From discrete iteration in the unit disc to continuous semigroups of holomorphic functions
Argyrios Christodoulou, Konstantinos Zarvalis
TL;DR
This work provides a bridge between discrete holomorphic iteration in the unit disk and continuous semigroups of holomorphic functions by partially embedding orbits into a semigroup (the semigroup-fication) on a fundamental domain. It extends Bracci–Roth’s embedding to non-univalent maps, establishing that the embedded trajectories share the same dynamic type and asymptotics as the original orbits, and that slopes and quasi-geodesic properties are preserved or reflected. Using this framework, the authors obtain sharp rates for convergence to the Denjoy–Wolff point, coherent slope behavior, and a rich array of consequences for harmonic measure, internal tangency of domains, and operator theory, including precise growth rates for composition operators on Hardy and Bergman spaces.
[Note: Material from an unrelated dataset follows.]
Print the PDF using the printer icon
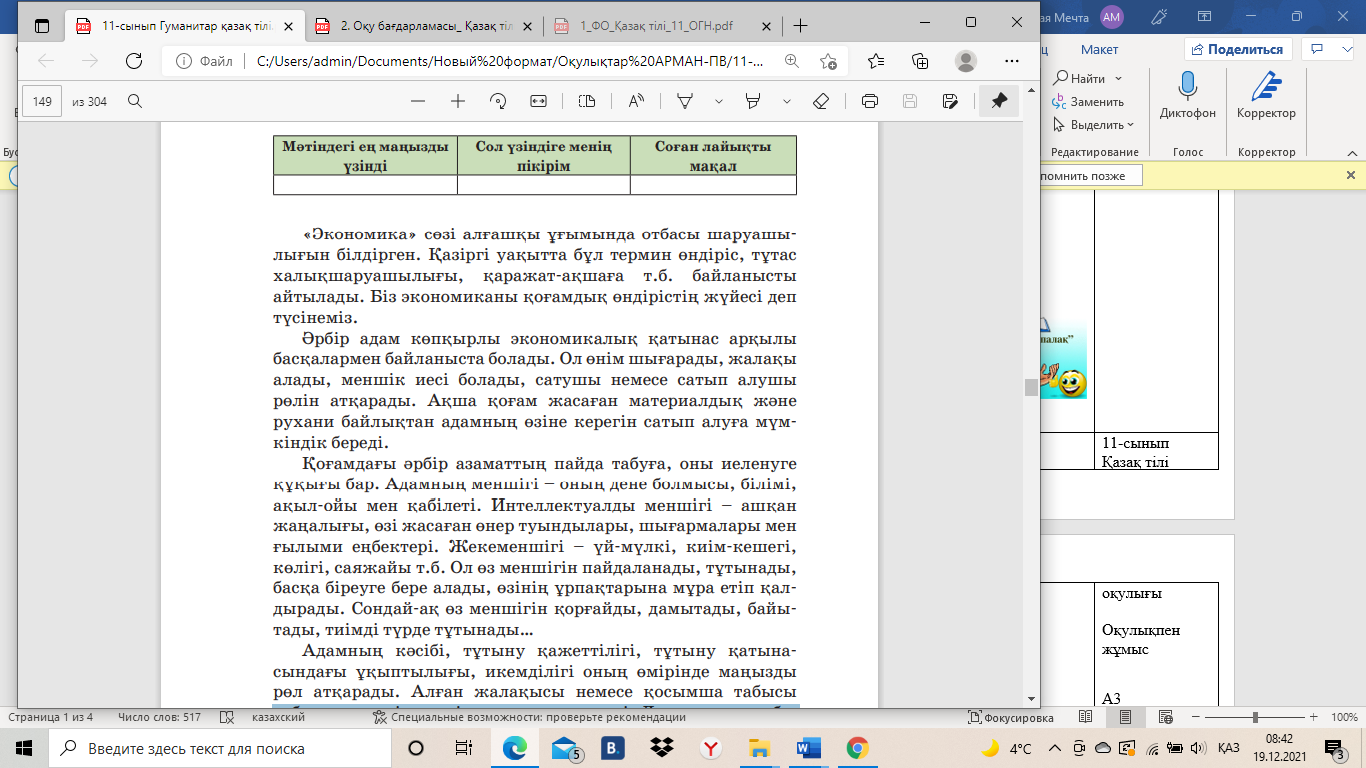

The results unify and sharpen discrete and continuous holomorphic dynamics in the unit disk, with broad implications for rate estimates, geometric function theory, and related operator-theoretic applications.
Abstract
The main goal of this article is to bring together the theories of holomorphic iteration in the unit disc and semigroups of holomorphic functions. We develop a technique that allows us to partially embed the orbit of a holomorphic self-map $f$ of the disc, into a semigroup which captures the asymptotic behaviour of the orbit. This extends the semigroup-fication procedure introduced by Bracci and Roth to non-univalent functions. We use our technique in order to obtain sharp estimates for the rate with which the orbits of $f$ converge to the attracting fixed point; a fundamental, yet underdeveloped, concept in discrete iteration. Moreover, our semigroup-fication allows us to evaluate the slope of the orbits of $f$, and prove that they behave similarly to quasi-geodesic curves precisely when they converge non-tangentially.